UOB Kay Hian delivered a blow to investor confidence by downgrading ST Engineering from Buy to Hold, setting a price target of SG$7.37. This downgrade likely played a crucial role in triggering the sell-off. Adding to the negative sentiment, Maybank Research highlighted potential demand risks stemming from U.S. tariffs, particularly for the company's commercial aerospace business. Analyst Krishna Guha noted that while management has mitigation plans in place, the tariffs could lead to deferred revenue in this segment.
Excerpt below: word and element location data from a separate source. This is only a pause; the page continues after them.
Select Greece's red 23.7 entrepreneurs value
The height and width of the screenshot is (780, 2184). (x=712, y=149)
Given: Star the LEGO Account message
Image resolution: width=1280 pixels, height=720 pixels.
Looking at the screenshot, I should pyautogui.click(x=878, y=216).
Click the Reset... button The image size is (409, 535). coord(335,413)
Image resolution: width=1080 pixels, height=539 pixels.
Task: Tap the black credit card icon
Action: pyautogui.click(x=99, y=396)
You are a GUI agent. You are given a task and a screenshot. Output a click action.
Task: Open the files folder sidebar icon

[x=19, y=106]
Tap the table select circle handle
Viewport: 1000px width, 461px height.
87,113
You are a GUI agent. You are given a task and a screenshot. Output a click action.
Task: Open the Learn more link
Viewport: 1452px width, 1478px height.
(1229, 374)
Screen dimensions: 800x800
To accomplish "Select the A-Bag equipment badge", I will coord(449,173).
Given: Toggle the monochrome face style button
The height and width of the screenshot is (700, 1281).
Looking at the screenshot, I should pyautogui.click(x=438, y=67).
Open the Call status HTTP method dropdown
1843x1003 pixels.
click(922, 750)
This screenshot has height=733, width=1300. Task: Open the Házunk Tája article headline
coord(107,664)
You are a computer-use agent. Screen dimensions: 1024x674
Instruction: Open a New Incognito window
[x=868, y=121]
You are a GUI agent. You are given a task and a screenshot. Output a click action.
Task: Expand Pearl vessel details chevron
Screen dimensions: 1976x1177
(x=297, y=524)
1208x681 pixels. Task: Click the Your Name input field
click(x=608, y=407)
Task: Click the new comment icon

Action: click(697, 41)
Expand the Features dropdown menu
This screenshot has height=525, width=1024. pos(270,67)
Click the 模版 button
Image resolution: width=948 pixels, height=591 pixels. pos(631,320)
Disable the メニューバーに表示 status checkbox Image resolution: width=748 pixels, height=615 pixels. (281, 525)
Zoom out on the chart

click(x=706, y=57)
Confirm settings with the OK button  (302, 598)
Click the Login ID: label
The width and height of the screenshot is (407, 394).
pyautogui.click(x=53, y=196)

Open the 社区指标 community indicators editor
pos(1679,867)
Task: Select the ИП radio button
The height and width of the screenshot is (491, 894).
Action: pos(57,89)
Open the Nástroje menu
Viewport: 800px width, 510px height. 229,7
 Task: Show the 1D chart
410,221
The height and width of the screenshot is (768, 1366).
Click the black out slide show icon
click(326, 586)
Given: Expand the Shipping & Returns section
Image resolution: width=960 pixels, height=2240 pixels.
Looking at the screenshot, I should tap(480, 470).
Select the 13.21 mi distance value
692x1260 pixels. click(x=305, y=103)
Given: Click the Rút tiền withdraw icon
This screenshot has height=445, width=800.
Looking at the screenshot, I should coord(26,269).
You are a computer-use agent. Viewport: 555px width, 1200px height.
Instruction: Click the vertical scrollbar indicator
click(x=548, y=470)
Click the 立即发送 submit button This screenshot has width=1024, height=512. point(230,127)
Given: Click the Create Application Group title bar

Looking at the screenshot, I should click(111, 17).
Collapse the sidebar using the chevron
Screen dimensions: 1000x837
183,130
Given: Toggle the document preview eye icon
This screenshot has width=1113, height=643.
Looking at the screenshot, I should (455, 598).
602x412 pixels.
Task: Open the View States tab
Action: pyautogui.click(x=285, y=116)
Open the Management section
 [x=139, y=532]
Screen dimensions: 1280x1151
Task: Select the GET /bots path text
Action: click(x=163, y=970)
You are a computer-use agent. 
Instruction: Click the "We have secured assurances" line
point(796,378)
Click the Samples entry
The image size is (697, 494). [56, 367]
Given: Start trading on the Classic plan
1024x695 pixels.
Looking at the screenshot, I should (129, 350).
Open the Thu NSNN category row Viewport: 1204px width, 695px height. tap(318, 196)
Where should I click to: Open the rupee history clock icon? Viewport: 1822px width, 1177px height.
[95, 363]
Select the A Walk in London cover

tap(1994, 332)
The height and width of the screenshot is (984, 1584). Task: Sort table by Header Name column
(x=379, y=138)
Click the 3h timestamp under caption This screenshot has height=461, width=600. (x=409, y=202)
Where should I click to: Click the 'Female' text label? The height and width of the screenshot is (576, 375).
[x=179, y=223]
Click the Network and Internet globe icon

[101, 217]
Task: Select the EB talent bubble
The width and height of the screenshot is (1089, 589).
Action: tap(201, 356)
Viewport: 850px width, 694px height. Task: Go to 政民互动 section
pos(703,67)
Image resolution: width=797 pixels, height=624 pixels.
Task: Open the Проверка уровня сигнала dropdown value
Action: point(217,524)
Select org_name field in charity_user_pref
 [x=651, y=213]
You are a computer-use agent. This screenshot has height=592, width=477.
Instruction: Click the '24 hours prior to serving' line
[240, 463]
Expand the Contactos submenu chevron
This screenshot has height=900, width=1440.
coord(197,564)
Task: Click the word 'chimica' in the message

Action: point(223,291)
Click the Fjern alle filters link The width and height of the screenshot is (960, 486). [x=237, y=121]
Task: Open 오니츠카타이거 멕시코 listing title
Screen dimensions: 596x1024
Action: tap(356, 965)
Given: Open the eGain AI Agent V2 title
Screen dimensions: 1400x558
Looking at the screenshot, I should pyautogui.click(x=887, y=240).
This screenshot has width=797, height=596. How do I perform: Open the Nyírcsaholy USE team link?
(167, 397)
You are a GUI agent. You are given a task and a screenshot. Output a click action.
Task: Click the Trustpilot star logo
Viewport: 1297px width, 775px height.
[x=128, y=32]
However, not all analysts share the same level of concern. RHB Singapore's Shekhar Jaiswal suggests that the direct financial impact of U.S. tariffs on ST Engineering could be limited, citing the company's diversified portfolio as a competitive advantage. Jaiswal highlighted various mitigation measures being implemented by ST Engineering, including supplier diversification, alternative service locations, and stockpiling critical inventory. Despite the day's sharp decline, RHB maintains a buy rating on the stock with a target price of S$8.30, indicating potential upside from current levels. As trade tensions continue to evolve, investors will likely keep a close eye on ST Engineering's ability to navigate these challenges and maintain its market position.